A journey through exile poetry and popular voice: the sea as a human horizon
After the emotional intensity of the opening night, the Festival del Mediterraneo – promoted by Fondazione Treccani Cultura – returns on Friday, 11 July 2025, with a second evening rich in emotion, marked by listening, memory, and the embodied power of words. Once again, the evocative ex Convento degli Agostiniani in Lecce sets the stage—a symbolic crossroads of cultures and a place of deep resonance.
At 7:00 PM, the evening opens with a much-anticipated conversation between Syrian poet Nouri Al-Jarrah—one of the most prominent voices in contemporary Arabic poetry—and Monica Ruocco, scholar of comparative literature and Mediterranean cultures. Their dialogue, titled “What It Means to Be a Poet of the Eastern Mediterranean: The Rhetoric of a Universal Hymn”, will be translated by Fatima Sai and will lead the audience through a poetic and political journey across exile, myth, and resistance. In Al-Jarrah’s verses, personal memory merges with collective history; historical tragedy becomes symbolic language; poetry becomes a bridge between shores.
At 9:00 PM, words give way to music. Teresa De Sio, accompanied by guitarist Sasà Flauto, presents an intimate and evocative musical reading. Her voice, supported by Flauto’s essential and vibrant notes, gives life to stories of women, migration, resistance, and longing. Weaving sound and verse, her performance restores to the Mediterranean its most authentic and popular soul. Suspended between poetry and song, De Sio’s act becomes a collective tale, a civic testimony, a shared ritual of emotion and listening.

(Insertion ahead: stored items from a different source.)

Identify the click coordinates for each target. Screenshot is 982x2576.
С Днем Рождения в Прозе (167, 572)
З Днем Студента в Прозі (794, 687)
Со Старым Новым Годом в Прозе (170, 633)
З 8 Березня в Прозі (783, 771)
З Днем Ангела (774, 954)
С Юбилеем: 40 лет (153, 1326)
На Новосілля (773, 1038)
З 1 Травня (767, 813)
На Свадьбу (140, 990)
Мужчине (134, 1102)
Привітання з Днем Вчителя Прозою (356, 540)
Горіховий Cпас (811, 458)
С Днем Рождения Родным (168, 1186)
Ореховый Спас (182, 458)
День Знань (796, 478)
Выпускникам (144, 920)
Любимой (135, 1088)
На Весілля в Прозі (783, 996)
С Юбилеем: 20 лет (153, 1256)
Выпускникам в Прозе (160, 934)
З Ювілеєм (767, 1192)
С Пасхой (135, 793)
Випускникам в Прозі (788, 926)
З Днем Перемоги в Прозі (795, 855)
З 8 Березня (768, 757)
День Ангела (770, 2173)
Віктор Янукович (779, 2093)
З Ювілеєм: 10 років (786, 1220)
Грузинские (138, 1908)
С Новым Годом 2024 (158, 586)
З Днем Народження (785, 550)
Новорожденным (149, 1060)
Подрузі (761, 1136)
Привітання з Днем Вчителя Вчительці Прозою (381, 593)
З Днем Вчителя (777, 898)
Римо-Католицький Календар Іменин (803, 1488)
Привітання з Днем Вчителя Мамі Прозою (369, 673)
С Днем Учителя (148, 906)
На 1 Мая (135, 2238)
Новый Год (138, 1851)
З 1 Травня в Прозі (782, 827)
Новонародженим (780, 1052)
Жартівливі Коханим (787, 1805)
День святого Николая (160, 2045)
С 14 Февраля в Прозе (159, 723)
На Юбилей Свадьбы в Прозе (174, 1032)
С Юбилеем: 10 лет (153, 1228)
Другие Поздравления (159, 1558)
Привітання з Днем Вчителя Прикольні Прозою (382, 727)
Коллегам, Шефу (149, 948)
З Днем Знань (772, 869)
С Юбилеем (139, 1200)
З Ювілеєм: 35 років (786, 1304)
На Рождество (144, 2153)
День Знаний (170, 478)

This second evening marks the conclusion of the Festival del Mediterraneo, which over two days transformed the ex Convento degli Agostiniani into a space of deep listening and shared imagination. A festival that brought together poets, musicians, scholars, and citizens around a simple and radical idea: that the Mediterranean, in all its complexity, remains a space where meaning, connection, and future can still be forged.
The initiative took place as part of Armonie del Mediterraneo, promoted by the Comune di Lecce, with scientific and operational coordination by the Agenzia per il Patrimonio Culturale Euromediterraneo, and with the support of TAP – Trans Adriatic Pipeline, Lead Supporter of the project. From 4 to 20 July, Lecce becomes a Mediterranean city—an active hub of encounters, exchanges, and storytelling. A cultural geography takes shape, where the sea does not divide but connects, and culture becomes a daily practice of dialogue, relationship, and vision.
Armonie del Mediterraneo is more than a festival—it is a project that restores the sea’s deepest soul. An invitation to recognize ourselves in a collective, complex, and layered identity, shaped by migrations and returns, oral traditions and written texts, ancient myths and contemporary wounds. A living narrative built through the power of words, music, and the unifying force of the arts.